── INFORMATION SUPPLIED

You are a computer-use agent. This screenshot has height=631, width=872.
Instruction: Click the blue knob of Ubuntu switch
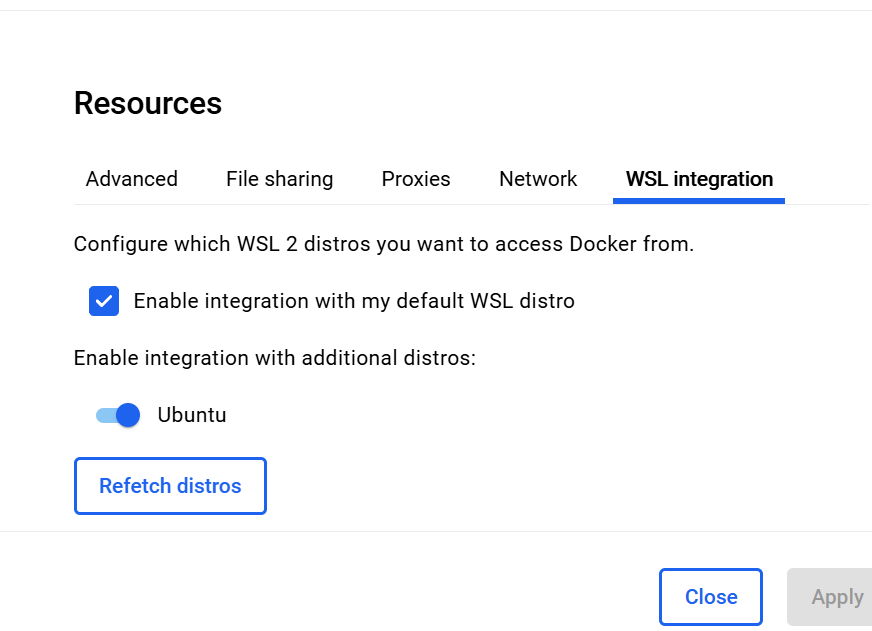pos(127,415)
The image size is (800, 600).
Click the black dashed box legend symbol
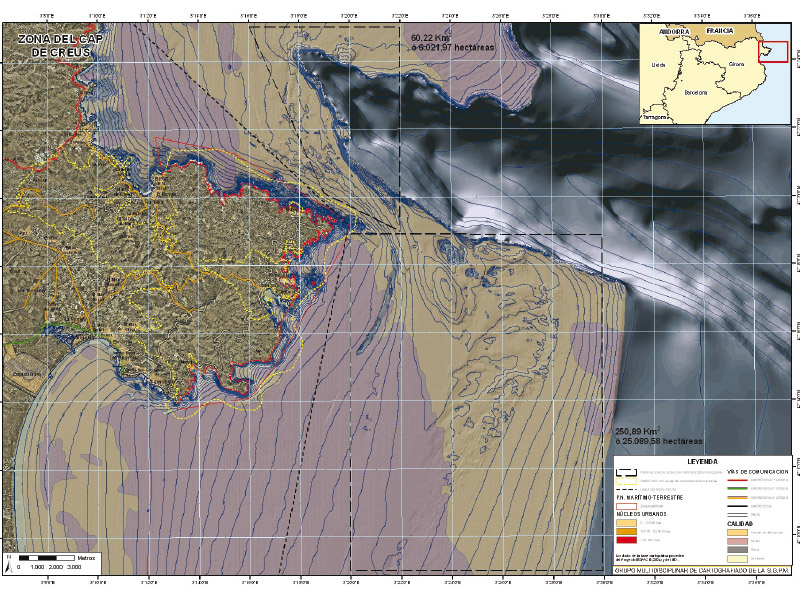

────

*DIRECTIONS FOR THIS TASK*
Write out every line of the items above word for word, leaving the pictures out.

*EXERCISE SOLUTION*
You are a computer-use agent. This screenshot has height=631, width=872.
Instruction: Click the blue knob of Ubuntu switch
pos(127,415)
The image size is (800, 600).
Click the black dashed box legend symbol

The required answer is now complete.